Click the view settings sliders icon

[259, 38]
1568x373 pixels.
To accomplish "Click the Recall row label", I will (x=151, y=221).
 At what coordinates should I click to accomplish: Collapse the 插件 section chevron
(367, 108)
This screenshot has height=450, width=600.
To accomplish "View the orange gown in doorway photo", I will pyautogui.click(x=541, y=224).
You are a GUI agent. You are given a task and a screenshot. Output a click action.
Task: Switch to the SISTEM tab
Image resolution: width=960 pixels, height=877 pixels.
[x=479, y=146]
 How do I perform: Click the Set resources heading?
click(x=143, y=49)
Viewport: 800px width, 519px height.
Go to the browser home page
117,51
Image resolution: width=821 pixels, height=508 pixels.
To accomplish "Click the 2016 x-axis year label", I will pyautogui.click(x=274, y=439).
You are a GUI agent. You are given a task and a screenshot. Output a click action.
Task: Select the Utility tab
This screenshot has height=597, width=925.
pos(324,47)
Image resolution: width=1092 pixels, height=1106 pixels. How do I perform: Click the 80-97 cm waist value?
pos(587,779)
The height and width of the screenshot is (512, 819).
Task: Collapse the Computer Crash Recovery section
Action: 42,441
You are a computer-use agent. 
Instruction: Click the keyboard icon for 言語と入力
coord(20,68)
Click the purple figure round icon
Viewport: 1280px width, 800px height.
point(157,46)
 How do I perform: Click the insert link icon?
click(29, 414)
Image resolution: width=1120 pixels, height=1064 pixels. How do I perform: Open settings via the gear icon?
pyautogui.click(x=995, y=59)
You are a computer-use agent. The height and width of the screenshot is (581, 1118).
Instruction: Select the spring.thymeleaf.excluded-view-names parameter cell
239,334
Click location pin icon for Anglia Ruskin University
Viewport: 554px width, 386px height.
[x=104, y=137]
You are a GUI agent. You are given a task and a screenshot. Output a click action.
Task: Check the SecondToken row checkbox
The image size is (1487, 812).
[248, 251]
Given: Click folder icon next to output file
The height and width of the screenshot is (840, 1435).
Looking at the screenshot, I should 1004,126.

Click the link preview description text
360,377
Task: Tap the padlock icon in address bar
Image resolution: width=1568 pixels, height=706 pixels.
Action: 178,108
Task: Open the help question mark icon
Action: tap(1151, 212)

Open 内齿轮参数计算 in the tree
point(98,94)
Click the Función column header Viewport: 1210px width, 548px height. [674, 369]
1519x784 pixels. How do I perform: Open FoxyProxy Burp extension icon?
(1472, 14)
------------------------------
# PROBLEM TO WORK ON
A faithful, word-for-word transcription of the data above is required.

# ANSWER FOR THIS EXERCISE
Click the view settings sliders icon

[259, 38]
1568x373 pixels.
To accomplish "Click the Recall row label", I will (x=151, y=221).
 At what coordinates should I click to accomplish: Collapse the 插件 section chevron
(367, 108)
This screenshot has height=450, width=600.
To accomplish "View the orange gown in doorway photo", I will pyautogui.click(x=541, y=224).
You are a GUI agent. You are given a task and a screenshot. Output a click action.
Task: Switch to the SISTEM tab
Image resolution: width=960 pixels, height=877 pixels.
[x=479, y=146]
 How do I perform: Click the Set resources heading?
click(x=143, y=49)
Viewport: 800px width, 519px height.
Go to the browser home page
117,51
Image resolution: width=821 pixels, height=508 pixels.
To accomplish "Click the 2016 x-axis year label", I will pyautogui.click(x=274, y=439).
You are a GUI agent. You are given a task and a screenshot. Output a click action.
Task: Select the Utility tab
This screenshot has height=597, width=925.
pos(324,47)
Image resolution: width=1092 pixels, height=1106 pixels. How do I perform: Click the 80-97 cm waist value?
pos(587,779)
The height and width of the screenshot is (512, 819).
Task: Collapse the Computer Crash Recovery section
Action: 42,441
You are a computer-use agent. 
Instruction: Click the keyboard icon for 言語と入力
coord(20,68)
Click the purple figure round icon
Viewport: 1280px width, 800px height.
point(157,46)
 How do I perform: Click the insert link icon?
click(29, 414)
Image resolution: width=1120 pixels, height=1064 pixels. How do I perform: Open settings via the gear icon?
pyautogui.click(x=995, y=59)
You are a computer-use agent. The height and width of the screenshot is (581, 1118).
Instruction: Select the spring.thymeleaf.excluded-view-names parameter cell
239,334
Click location pin icon for Anglia Ruskin University
Viewport: 554px width, 386px height.
[x=104, y=137]
You are a GUI agent. You are given a task and a screenshot. Output a click action.
Task: Check the SecondToken row checkbox
The image size is (1487, 812).
[248, 251]
Given: Click folder icon next to output file
The height and width of the screenshot is (840, 1435).
Looking at the screenshot, I should 1004,126.

Click the link preview description text
360,377
Task: Tap the padlock icon in address bar
Image resolution: width=1568 pixels, height=706 pixels.
Action: 178,108
Task: Open the help question mark icon
Action: tap(1151, 212)

Open 内齿轮参数计算 in the tree
point(98,94)
Click the Función column header Viewport: 1210px width, 548px height. [674, 369]
1519x784 pixels. How do I perform: Open FoxyProxy Burp extension icon?
(1472, 14)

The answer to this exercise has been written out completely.